→ Instructions for the task
Having read the records, set them all down exactly as they appear.

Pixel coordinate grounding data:
☆ ☆ ☆ ☆
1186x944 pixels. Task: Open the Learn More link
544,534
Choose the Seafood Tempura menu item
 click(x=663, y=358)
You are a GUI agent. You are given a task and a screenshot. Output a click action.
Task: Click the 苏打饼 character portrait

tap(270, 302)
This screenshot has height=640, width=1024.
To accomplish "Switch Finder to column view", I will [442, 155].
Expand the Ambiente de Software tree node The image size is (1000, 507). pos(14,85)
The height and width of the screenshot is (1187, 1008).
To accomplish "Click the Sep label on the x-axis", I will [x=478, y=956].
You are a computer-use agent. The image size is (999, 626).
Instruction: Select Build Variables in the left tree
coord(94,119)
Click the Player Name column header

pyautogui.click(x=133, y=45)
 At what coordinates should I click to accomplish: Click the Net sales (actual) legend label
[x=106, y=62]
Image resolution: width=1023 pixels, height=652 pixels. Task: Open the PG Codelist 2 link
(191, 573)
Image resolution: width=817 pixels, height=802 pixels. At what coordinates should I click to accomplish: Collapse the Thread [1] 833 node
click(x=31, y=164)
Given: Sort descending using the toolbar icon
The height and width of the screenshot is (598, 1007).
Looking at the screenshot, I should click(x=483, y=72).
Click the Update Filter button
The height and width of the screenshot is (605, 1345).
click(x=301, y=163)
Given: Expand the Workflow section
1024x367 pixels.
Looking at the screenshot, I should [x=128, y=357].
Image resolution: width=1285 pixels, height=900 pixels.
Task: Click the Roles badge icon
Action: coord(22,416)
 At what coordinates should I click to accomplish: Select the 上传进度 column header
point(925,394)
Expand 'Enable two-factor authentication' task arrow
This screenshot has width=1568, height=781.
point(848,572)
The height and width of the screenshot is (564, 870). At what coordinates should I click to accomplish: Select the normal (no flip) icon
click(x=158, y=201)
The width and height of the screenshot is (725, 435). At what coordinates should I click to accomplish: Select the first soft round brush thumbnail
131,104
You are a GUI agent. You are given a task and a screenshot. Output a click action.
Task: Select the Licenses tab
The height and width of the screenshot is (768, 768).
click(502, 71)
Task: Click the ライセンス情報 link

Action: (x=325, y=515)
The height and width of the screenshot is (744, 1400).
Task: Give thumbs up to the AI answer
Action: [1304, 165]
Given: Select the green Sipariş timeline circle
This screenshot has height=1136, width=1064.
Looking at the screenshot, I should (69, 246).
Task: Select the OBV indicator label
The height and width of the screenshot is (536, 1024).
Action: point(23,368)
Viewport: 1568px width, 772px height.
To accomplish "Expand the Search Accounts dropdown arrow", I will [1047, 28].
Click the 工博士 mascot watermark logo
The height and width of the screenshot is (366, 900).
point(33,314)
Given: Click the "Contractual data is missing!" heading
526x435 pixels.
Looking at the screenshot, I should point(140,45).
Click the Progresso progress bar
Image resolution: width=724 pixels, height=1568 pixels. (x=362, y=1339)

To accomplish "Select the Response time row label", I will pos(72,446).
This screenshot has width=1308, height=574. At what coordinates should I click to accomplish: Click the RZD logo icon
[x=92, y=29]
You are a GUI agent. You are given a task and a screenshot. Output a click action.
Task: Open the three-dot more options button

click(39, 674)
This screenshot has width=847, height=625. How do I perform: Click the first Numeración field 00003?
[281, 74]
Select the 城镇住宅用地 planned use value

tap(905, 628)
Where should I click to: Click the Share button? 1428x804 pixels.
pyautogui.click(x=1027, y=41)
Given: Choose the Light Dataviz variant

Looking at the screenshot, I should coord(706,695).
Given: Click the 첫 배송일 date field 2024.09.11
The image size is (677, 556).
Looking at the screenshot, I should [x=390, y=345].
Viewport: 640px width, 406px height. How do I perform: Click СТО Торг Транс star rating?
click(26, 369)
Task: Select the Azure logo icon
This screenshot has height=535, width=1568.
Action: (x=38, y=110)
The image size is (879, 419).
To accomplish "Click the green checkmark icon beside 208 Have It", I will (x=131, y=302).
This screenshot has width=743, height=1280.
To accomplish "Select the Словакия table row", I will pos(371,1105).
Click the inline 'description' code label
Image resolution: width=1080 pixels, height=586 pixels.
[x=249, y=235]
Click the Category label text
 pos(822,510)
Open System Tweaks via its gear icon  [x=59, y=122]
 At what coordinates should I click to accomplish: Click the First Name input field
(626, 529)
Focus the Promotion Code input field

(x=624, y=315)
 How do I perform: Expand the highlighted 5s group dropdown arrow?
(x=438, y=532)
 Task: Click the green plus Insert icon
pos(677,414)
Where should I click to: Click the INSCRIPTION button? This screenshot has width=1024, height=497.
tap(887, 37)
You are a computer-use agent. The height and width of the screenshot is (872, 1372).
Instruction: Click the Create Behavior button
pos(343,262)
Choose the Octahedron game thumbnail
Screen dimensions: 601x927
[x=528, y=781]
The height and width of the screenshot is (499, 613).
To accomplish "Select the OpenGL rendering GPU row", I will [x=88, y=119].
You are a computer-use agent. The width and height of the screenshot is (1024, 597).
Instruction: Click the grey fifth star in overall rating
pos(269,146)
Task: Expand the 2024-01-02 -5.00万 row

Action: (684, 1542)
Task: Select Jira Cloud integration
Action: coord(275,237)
☆ ☆ ☆ ☆
→ Answer to the exercise
1186x944 pixels. Task: Open the Learn More link
544,534
Choose the Seafood Tempura menu item
 click(x=663, y=358)
You are a GUI agent. You are given a task and a screenshot. Output a click action.
Task: Click the 苏打饼 character portrait

tap(270, 302)
This screenshot has height=640, width=1024.
To accomplish "Switch Finder to column view", I will [442, 155].
Expand the Ambiente de Software tree node The image size is (1000, 507). pos(14,85)
The height and width of the screenshot is (1187, 1008).
To accomplish "Click the Sep label on the x-axis", I will [x=478, y=956].
You are a computer-use agent. The image size is (999, 626).
Instruction: Select Build Variables in the left tree
coord(94,119)
Click the Player Name column header

pyautogui.click(x=133, y=45)
 At what coordinates should I click to accomplish: Click the Net sales (actual) legend label
[x=106, y=62]
Image resolution: width=1023 pixels, height=652 pixels. Task: Open the PG Codelist 2 link
(191, 573)
Image resolution: width=817 pixels, height=802 pixels. At what coordinates should I click to accomplish: Collapse the Thread [1] 833 node
click(x=31, y=164)
Given: Sort descending using the toolbar icon
The height and width of the screenshot is (598, 1007).
Looking at the screenshot, I should click(x=483, y=72).
Click the Update Filter button
The height and width of the screenshot is (605, 1345).
click(x=301, y=163)
Given: Expand the Workflow section
1024x367 pixels.
Looking at the screenshot, I should [x=128, y=357].
Image resolution: width=1285 pixels, height=900 pixels.
Task: Click the Roles badge icon
Action: coord(22,416)
 At what coordinates should I click to accomplish: Select the 上传进度 column header
point(925,394)
Expand 'Enable two-factor authentication' task arrow
This screenshot has width=1568, height=781.
point(848,572)
The height and width of the screenshot is (564, 870). At what coordinates should I click to accomplish: Select the normal (no flip) icon
click(x=158, y=201)
The width and height of the screenshot is (725, 435). At what coordinates should I click to accomplish: Select the first soft round brush thumbnail
131,104
You are a GUI agent. You are given a task and a screenshot. Output a click action.
Task: Select the Licenses tab
The height and width of the screenshot is (768, 768).
click(502, 71)
Task: Click the ライセンス情報 link

Action: (x=325, y=515)
The height and width of the screenshot is (744, 1400).
Task: Give thumbs up to the AI answer
Action: [1304, 165]
Given: Select the green Sipariş timeline circle
This screenshot has height=1136, width=1064.
Looking at the screenshot, I should (69, 246).
Task: Select the OBV indicator label
The height and width of the screenshot is (536, 1024).
Action: point(23,368)
Viewport: 1568px width, 772px height.
To accomplish "Expand the Search Accounts dropdown arrow", I will [1047, 28].
Click the 工博士 mascot watermark logo
The height and width of the screenshot is (366, 900).
point(33,314)
Given: Click the "Contractual data is missing!" heading
526x435 pixels.
Looking at the screenshot, I should point(140,45).
Click the Progresso progress bar
Image resolution: width=724 pixels, height=1568 pixels. (x=362, y=1339)

To accomplish "Select the Response time row label", I will pos(72,446).
This screenshot has width=1308, height=574. At what coordinates should I click to accomplish: Click the RZD logo icon
[x=92, y=29]
You are a GUI agent. You are given a task and a screenshot. Output a click action.
Task: Open the three-dot more options button

click(39, 674)
This screenshot has width=847, height=625. How do I perform: Click the first Numeración field 00003?
[281, 74]
Select the 城镇住宅用地 planned use value

tap(905, 628)
Where should I click to: Click the Share button? 1428x804 pixels.
pyautogui.click(x=1027, y=41)
Given: Choose the Light Dataviz variant

Looking at the screenshot, I should coord(706,695).
Given: Click the 첫 배송일 date field 2024.09.11
The image size is (677, 556).
Looking at the screenshot, I should [x=390, y=345].
Viewport: 640px width, 406px height. How do I perform: Click СТО Торг Транс star rating?
click(26, 369)
Task: Select the Azure logo icon
This screenshot has height=535, width=1568.
Action: (x=38, y=110)
The image size is (879, 419).
To accomplish "Click the green checkmark icon beside 208 Have It", I will (x=131, y=302).
This screenshot has width=743, height=1280.
To accomplish "Select the Словакия table row", I will pos(371,1105).
Click the inline 'description' code label
Image resolution: width=1080 pixels, height=586 pixels.
[x=249, y=235]
Click the Category label text
 pos(822,510)
Open System Tweaks via its gear icon  [x=59, y=122]
 At what coordinates should I click to accomplish: Click the First Name input field
(626, 529)
Focus the Promotion Code input field

(x=624, y=315)
 How do I perform: Expand the highlighted 5s group dropdown arrow?
(x=438, y=532)
 Task: Click the green plus Insert icon
pos(677,414)
Where should I click to: Click the INSCRIPTION button? This screenshot has width=1024, height=497.
tap(887, 37)
You are a computer-use agent. The height and width of the screenshot is (872, 1372).
Instruction: Click the Create Behavior button
pos(343,262)
Choose the Octahedron game thumbnail
Screen dimensions: 601x927
[x=528, y=781]
The height and width of the screenshot is (499, 613).
To accomplish "Select the OpenGL rendering GPU row", I will [x=88, y=119].
You are a computer-use agent. The width and height of the screenshot is (1024, 597).
Instruction: Click the grey fifth star in overall rating
pos(269,146)
Task: Expand the 2024-01-02 -5.00万 row

Action: (684, 1542)
Task: Select Jira Cloud integration
Action: coord(275,237)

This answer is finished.